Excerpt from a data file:
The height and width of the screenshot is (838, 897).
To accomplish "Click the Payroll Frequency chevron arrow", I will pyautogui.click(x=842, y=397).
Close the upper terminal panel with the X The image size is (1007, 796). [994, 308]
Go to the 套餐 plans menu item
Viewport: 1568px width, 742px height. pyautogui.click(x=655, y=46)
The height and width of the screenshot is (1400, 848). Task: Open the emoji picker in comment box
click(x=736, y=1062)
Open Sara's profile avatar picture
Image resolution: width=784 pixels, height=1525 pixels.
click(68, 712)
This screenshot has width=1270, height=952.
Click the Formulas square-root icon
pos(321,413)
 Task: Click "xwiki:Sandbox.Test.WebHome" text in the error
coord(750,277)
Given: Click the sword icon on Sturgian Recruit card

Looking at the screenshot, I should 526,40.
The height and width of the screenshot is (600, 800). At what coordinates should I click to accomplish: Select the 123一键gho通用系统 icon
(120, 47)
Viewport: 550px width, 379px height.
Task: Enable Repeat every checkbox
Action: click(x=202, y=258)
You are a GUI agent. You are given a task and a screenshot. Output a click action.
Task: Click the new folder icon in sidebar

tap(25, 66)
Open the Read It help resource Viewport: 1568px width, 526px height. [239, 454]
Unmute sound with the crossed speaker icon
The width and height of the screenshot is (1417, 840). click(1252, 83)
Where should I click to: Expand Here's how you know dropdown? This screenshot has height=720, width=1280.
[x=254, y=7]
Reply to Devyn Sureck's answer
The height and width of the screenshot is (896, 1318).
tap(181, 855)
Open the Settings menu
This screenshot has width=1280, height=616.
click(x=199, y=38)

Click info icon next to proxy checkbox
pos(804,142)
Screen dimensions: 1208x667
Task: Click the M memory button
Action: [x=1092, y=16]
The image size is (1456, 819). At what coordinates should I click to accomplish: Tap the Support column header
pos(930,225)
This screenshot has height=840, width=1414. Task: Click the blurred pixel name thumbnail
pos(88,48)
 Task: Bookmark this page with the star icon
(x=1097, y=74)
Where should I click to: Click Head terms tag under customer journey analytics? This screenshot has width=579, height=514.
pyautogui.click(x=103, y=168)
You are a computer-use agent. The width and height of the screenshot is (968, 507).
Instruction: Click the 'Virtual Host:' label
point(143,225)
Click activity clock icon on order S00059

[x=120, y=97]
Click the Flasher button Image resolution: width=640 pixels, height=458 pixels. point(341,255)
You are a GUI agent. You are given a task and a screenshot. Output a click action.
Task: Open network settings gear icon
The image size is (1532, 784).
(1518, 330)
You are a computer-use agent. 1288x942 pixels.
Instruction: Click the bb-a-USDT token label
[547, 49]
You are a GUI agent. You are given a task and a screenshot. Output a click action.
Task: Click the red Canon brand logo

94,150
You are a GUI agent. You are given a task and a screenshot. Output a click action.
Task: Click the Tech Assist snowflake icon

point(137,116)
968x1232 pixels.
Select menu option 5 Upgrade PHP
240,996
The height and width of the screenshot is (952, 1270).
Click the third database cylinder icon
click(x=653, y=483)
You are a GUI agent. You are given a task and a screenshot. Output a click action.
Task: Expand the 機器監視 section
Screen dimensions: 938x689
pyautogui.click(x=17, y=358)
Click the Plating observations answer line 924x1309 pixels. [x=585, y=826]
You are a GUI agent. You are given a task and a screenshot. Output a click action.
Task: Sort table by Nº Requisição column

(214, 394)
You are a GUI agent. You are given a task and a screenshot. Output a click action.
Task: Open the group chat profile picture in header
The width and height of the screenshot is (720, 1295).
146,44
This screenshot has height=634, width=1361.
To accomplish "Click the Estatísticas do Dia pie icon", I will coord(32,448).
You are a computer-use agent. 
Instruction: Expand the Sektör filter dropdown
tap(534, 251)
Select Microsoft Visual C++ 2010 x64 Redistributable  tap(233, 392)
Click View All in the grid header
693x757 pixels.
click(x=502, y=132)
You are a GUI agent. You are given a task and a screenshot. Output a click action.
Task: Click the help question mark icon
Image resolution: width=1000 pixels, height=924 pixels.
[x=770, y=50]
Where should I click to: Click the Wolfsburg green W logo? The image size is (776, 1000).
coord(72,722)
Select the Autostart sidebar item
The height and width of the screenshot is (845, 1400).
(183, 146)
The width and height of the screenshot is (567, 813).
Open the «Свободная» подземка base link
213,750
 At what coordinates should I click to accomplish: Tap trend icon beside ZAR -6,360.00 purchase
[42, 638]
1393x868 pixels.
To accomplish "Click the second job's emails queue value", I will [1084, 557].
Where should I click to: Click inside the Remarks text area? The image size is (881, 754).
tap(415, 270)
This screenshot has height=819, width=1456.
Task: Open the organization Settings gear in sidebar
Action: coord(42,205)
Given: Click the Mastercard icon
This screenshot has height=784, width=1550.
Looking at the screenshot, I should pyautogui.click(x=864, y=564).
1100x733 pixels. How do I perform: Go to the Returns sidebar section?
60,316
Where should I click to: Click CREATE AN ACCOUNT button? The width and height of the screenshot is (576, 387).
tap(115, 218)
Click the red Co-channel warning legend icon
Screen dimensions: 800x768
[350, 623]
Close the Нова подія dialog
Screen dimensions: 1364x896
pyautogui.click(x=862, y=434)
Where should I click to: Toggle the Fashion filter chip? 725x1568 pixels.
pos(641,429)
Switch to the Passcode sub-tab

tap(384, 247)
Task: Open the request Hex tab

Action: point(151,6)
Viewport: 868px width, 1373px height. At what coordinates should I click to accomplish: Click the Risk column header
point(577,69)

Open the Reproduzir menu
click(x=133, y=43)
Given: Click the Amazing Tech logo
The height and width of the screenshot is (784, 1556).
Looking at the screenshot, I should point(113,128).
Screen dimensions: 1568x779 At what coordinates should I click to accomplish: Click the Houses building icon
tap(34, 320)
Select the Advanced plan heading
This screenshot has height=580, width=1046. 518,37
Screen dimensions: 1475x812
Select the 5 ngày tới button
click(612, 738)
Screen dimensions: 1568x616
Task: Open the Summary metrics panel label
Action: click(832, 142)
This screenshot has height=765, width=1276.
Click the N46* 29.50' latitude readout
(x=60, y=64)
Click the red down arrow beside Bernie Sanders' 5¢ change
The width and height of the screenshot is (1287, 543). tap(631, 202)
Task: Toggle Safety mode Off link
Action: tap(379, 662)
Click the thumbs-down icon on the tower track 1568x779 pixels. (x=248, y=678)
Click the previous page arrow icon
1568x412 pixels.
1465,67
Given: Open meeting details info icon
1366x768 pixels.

## WHAT THE TASK REQUIRES
Please rewrite every line of the records above as a Markdown table with the columns "Row" and "Line", numbering the rows in order and leaving out blank lines.

## WRITTEN SOLUTION
| Row | Line |
|---|---|
| 1 | The height and width of the screenshot is (838, 897). |
| 2 | To accomplish "Click the Payroll Frequency chevron arrow", I will pyautogui.click(x=842, y=397). |
| 3 | Close the upper terminal panel with the X The image size is (1007, 796). [994, 308] |
| 4 | Go to the 套餐 plans menu item |
| 5 | Viewport: 1568px width, 742px height. pyautogui.click(x=655, y=46) |
| 6 | The height and width of the screenshot is (1400, 848). Task: Open the emoji picker in comment box |
| 7 | click(x=736, y=1062) |
| 8 | Open Sara's profile avatar picture |
| 9 | Image resolution: width=784 pixels, height=1525 pixels. |
| 10 | click(68, 712) |
| 11 | This screenshot has width=1270, height=952. |
| 12 | Click the Formulas square-root icon |
| 13 | pos(321,413) |
| 14 |  Task: Click "xwiki:Sandbox.Test.WebHome" text in the error |
| 15 | coord(750,277) |
| 16 | Given: Click the sword icon on Sturgian Recruit card |
| 17 | Looking at the screenshot, I should 526,40. |
| 18 | The height and width of the screenshot is (600, 800). At what coordinates should I click to accomplish: Select the 123一键gho通用系统 icon |
| 19 | (120, 47) |
| 20 | Viewport: 550px width, 379px height. |
| 21 | Task: Enable Repeat every checkbox |
| 22 | Action: click(x=202, y=258) |
| 23 | You are a GUI agent. You are given a task and a screenshot. Output a click action. |
| 24 | Task: Click the new folder icon in sidebar |
| 25 | tap(25, 66) |
| 26 | Open the Read It help resource Viewport: 1568px width, 526px height. [239, 454] |
| 27 | Unmute sound with the crossed speaker icon |
| 28 | The width and height of the screenshot is (1417, 840). click(1252, 83) |
| 29 | Where should I click to: Expand Here's how you know dropdown? This screenshot has height=720, width=1280. |
| 30 | [x=254, y=7] |
| 31 | Reply to Devyn Sureck's answer |
| 32 | The height and width of the screenshot is (896, 1318). |
| 33 | tap(181, 855) |
| 34 | Open the Settings menu |
| 35 | This screenshot has width=1280, height=616. |
| 36 | click(x=199, y=38) |
| 37 | Click info icon next to proxy checkbox |
| 38 | pos(804,142) |
| 39 | Screen dimensions: 1208x667 |
| 40 | Task: Click the M memory button |
| 41 | Action: [x=1092, y=16] |
| 42 | The image size is (1456, 819). At what coordinates should I click to accomplish: Tap the Support column header |
| 43 | pos(930,225) |
| 44 | This screenshot has height=840, width=1414. Task: Click the blurred pixel name thumbnail |
| 45 | pos(88,48) |
| 46 |  Task: Bookmark this page with the star icon |
| 47 | (x=1097, y=74) |
| 48 | Where should I click to: Click Head terms tag under customer journey analytics? This screenshot has width=579, height=514. |
| 49 | pyautogui.click(x=103, y=168) |
| 50 | You are a computer-use agent. The width and height of the screenshot is (968, 507). |
| 51 | Instruction: Click the 'Virtual Host:' label |
| 52 | point(143,225) |
| 53 | Click activity clock icon on order S00059 |
| 54 | [x=120, y=97] |
| 55 | Click the Flasher button Image resolution: width=640 pixels, height=458 pixels. point(341,255) |
| 56 | You are a GUI agent. You are given a task and a screenshot. Output a click action. |
| 57 | Task: Open network settings gear icon |
| 58 | The image size is (1532, 784). |
| 59 | (1518, 330) |
| 60 | You are a computer-use agent. 1288x942 pixels. |
| 61 | Instruction: Click the bb-a-USDT token label |
| 62 | [547, 49] |
| 63 | You are a GUI agent. You are given a task and a screenshot. Output a click action. |
| 64 | Task: Click the red Canon brand logo |
| 65 | 94,150 |
| 66 | You are a GUI agent. You are given a task and a screenshot. Output a click action. |
| 67 | Task: Click the Tech Assist snowflake icon |
| 68 | point(137,116) |
| 69 | 968x1232 pixels. |
| 70 | Select menu option 5 Upgrade PHP |
| 71 | 240,996 |
| 72 | The height and width of the screenshot is (952, 1270). |
| 73 | Click the third database cylinder icon |
| 74 | click(x=653, y=483) |
| 75 | You are a GUI agent. You are given a task and a screenshot. Output a click action. |
| 76 | Task: Expand the 機器監視 section |
| 77 | Screen dimensions: 938x689 |
| 78 | pyautogui.click(x=17, y=358) |
| 79 | Click the Plating observations answer line 924x1309 pixels. [x=585, y=826] |
| 80 | You are a GUI agent. You are given a task and a screenshot. Output a click action. |
| 81 | Task: Sort table by Nº Requisição column |
| 82 | (214, 394) |
| 83 | You are a GUI agent. You are given a task and a screenshot. Output a click action. |
| 84 | Task: Open the group chat profile picture in header |
| 85 | The width and height of the screenshot is (720, 1295). |
| 86 | 146,44 |
| 87 | This screenshot has height=634, width=1361. |
| 88 | To accomplish "Click the Estatísticas do Dia pie icon", I will coord(32,448). |
| 89 | You are a computer-use agent.  |
| 90 | Instruction: Expand the Sektör filter dropdown |
| 91 | tap(534, 251) |
| 92 | Select Microsoft Visual C++ 2010 x64 Redistributable  tap(233, 392) |
| 93 | Click View All in the grid header |
| 94 | 693x757 pixels. |
| 95 | click(x=502, y=132) |
| 96 | You are a GUI agent. You are given a task and a screenshot. Output a click action. |
| 97 | Task: Click the help question mark icon |
| 98 | Image resolution: width=1000 pixels, height=924 pixels. |
| 99 | [x=770, y=50] |
| 100 | Where should I click to: Click the Wolfsburg green W logo? The image size is (776, 1000). |
| 101 | coord(72,722) |
| 102 | Select the Autostart sidebar item |
| 103 | The height and width of the screenshot is (845, 1400). |
| 104 | (183, 146) |
| 105 | The width and height of the screenshot is (567, 813). |
| 106 | Open the «Свободная» подземка base link |
| 107 | 213,750 |
| 108 |  At what coordinates should I click to accomplish: Tap trend icon beside ZAR -6,360.00 purchase |
| 109 | [42, 638] |
| 110 | 1393x868 pixels. |
| 111 | To accomplish "Click the second job's emails queue value", I will [1084, 557]. |
| 112 | Where should I click to: Click inside the Remarks text area? The image size is (881, 754). |
| 113 | tap(415, 270) |
| 114 | This screenshot has height=819, width=1456. |
| 115 | Task: Open the organization Settings gear in sidebar |
| 116 | Action: coord(42,205) |
| 117 | Given: Click the Mastercard icon |
| 118 | This screenshot has height=784, width=1550. |
| 119 | Looking at the screenshot, I should pyautogui.click(x=864, y=564). |
| 120 | 1100x733 pixels. How do I perform: Go to the Returns sidebar section? |
| 121 | 60,316 |
| 122 | Where should I click to: Click CREATE AN ACCOUNT button? The width and height of the screenshot is (576, 387). |
| 123 | tap(115, 218) |
| 124 | Click the red Co-channel warning legend icon |
| 125 | Screen dimensions: 800x768 |
| 126 | [350, 623] |
| 127 | Close the Нова подія dialog |
| 128 | Screen dimensions: 1364x896 |
| 129 | pyautogui.click(x=862, y=434) |
| 130 | Where should I click to: Toggle the Fashion filter chip? 725x1568 pixels. |
| 131 | pos(641,429) |
| 132 | Switch to the Passcode sub-tab |
| 133 | tap(384, 247) |
| 134 | Task: Open the request Hex tab |
| 135 | Action: point(151,6) |
| 136 | Viewport: 868px width, 1373px height. At what coordinates should I click to accomplish: Click the Risk column header |
| 137 | point(577,69) |
| 138 | Open the Reproduzir menu |
| 139 | click(x=133, y=43) |
| 140 | Given: Click the Amazing Tech logo |
| 141 | The height and width of the screenshot is (784, 1556). |
| 142 | Looking at the screenshot, I should point(113,128). |
| 143 | Screen dimensions: 1568x779 At what coordinates should I click to accomplish: Click the Houses building icon |
| 144 | tap(34, 320) |
| 145 | Select the Advanced plan heading |
| 146 | This screenshot has height=580, width=1046. 518,37 |
| 147 | Screen dimensions: 1475x812 |
| 148 | Select the 5 ngày tới button |
| 149 | click(612, 738) |
| 150 | Screen dimensions: 1568x616 |
| 151 | Task: Open the Summary metrics panel label |
| 152 | Action: click(832, 142) |
| 153 | This screenshot has height=765, width=1276. |
| 154 | Click the N46* 29.50' latitude readout |
| 155 | (x=60, y=64) |
| 156 | Click the red down arrow beside Bernie Sanders' 5¢ change |
| 157 | The width and height of the screenshot is (1287, 543). tap(631, 202) |
| 158 | Task: Toggle Safety mode Off link |
| 159 | Action: tap(379, 662) |
| 160 | Click the thumbs-down icon on the tower track 1568x779 pixels. (x=248, y=678) |
| 161 | Click the previous page arrow icon |
| 162 | 1568x412 pixels. |
| 163 | 1465,67 |
| 164 | Given: Open meeting details info icon |
| 165 | 1366x768 pixels. |